Print the line containing "Click the 开盘价 column header" and each line after it through the end of the material below, exactly as it appears, but skip the pictures.

[EXERCISE DATA — start]

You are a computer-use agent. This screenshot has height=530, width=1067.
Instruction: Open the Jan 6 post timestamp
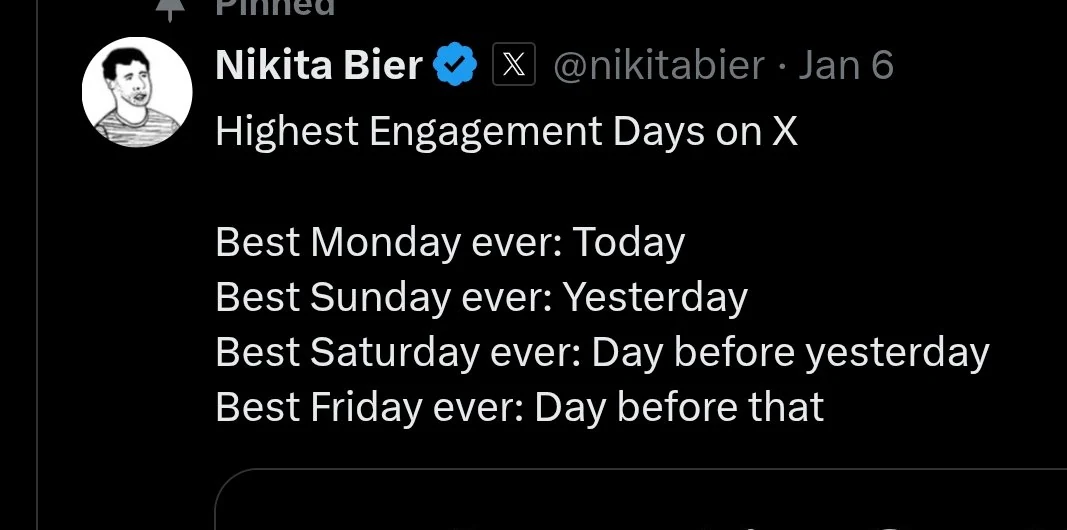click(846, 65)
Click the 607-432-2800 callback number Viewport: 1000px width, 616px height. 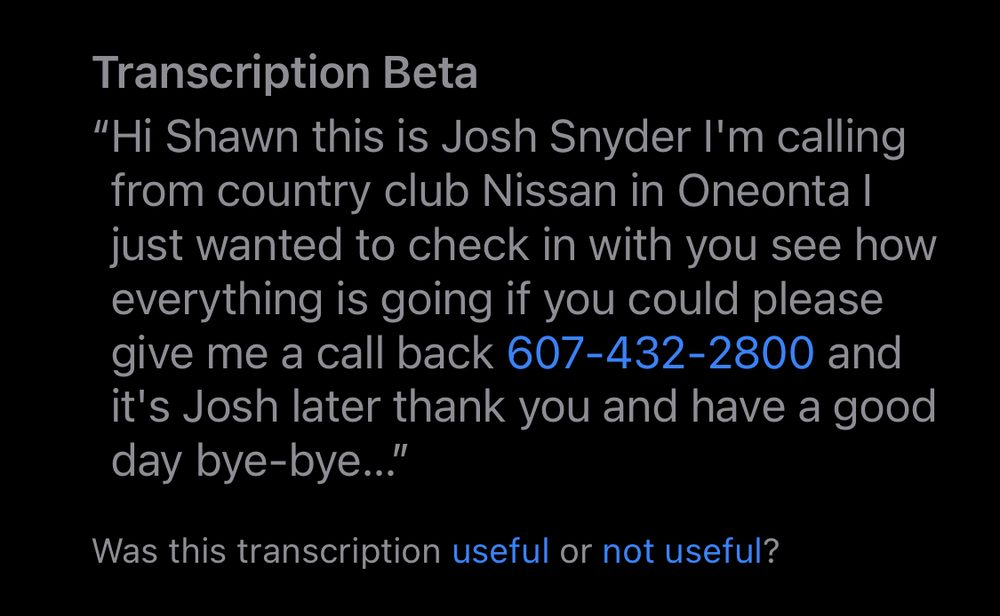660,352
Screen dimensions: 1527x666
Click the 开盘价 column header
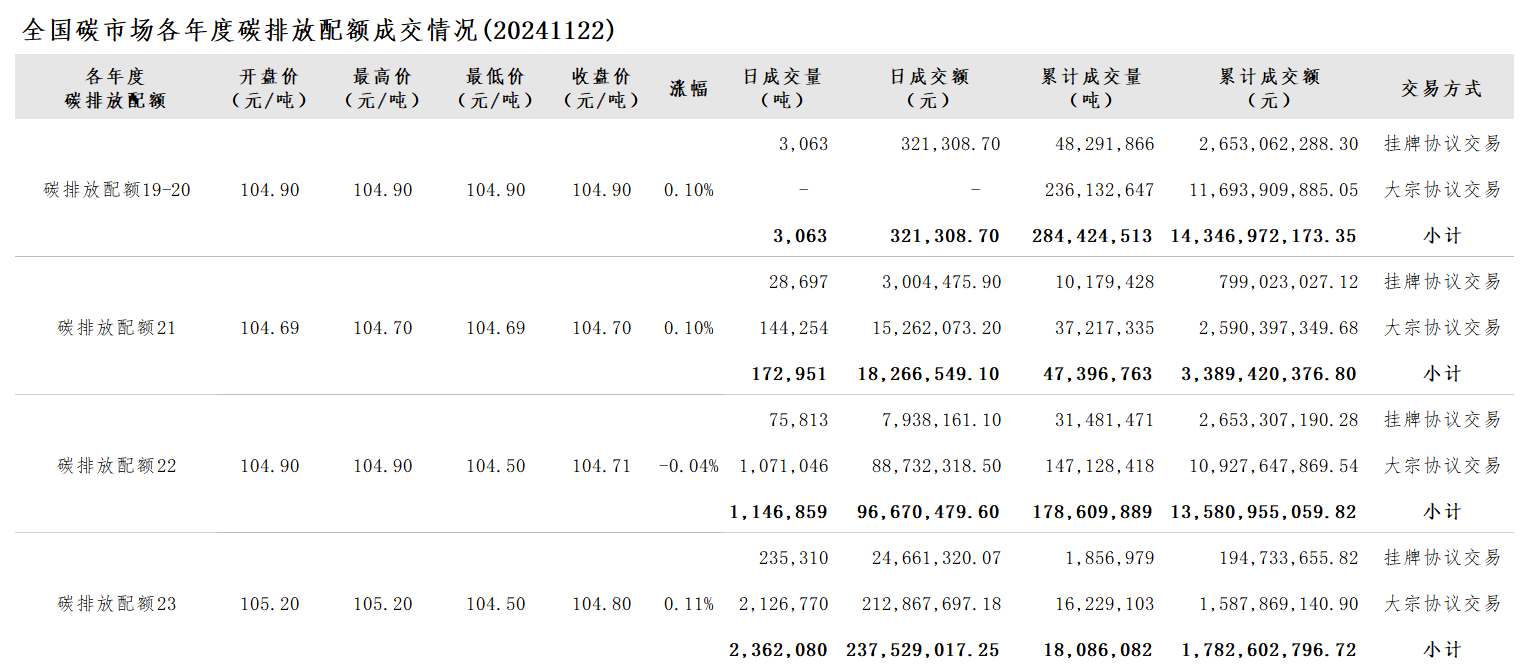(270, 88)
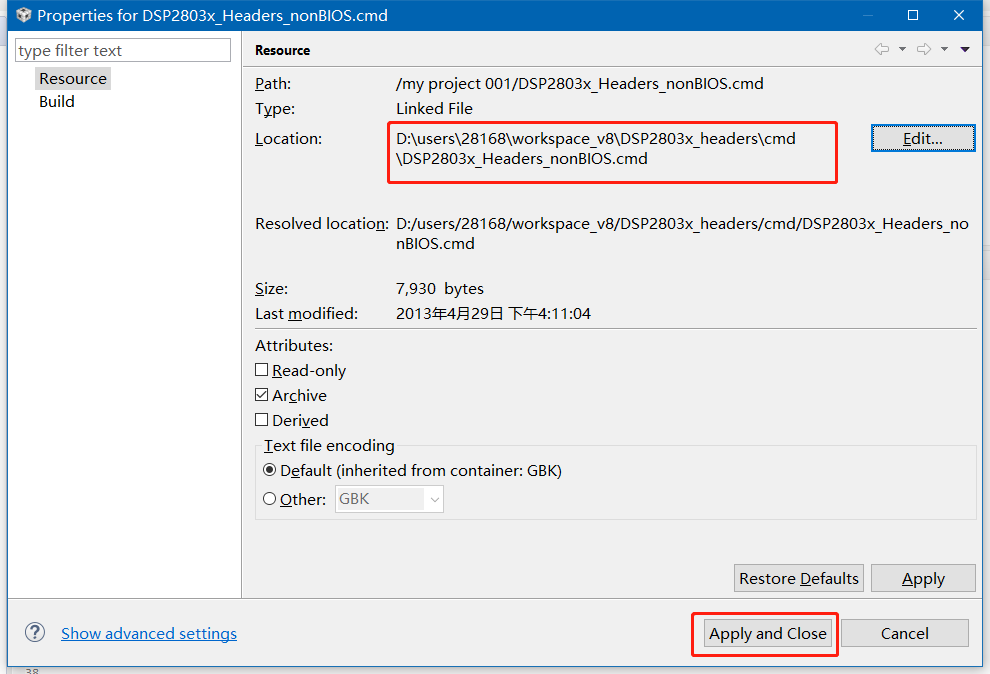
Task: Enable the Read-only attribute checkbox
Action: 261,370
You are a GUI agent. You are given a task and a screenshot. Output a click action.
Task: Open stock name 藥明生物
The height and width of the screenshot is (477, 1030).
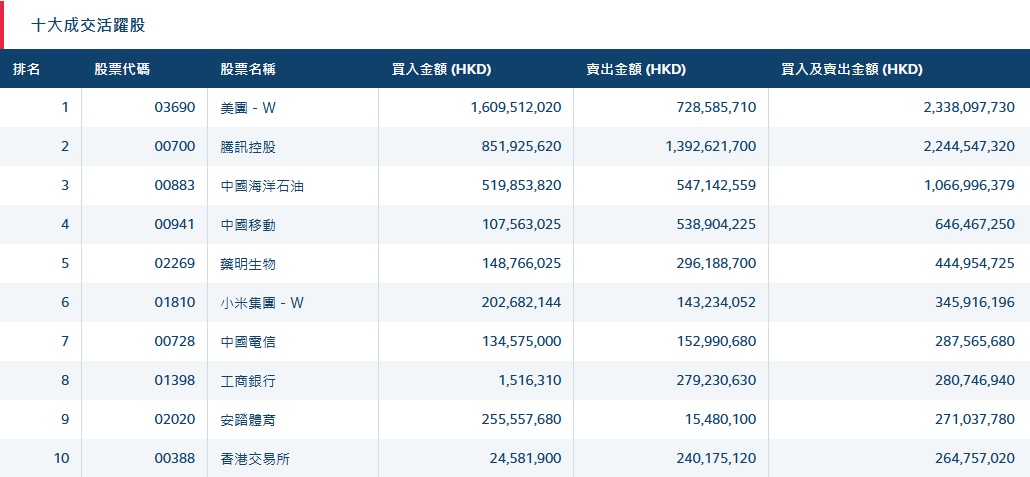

[EXERCISE DATA — finish]

EXERCISE OUTPUT.
Click the 开盘价 column header
(270, 88)
Task: Enable the Read-only attribute checkbox
Action: 261,370
You are a GUI agent. You are given a task and a screenshot. Output a click action.
Task: Open stock name 藥明生物
The height and width of the screenshot is (477, 1030).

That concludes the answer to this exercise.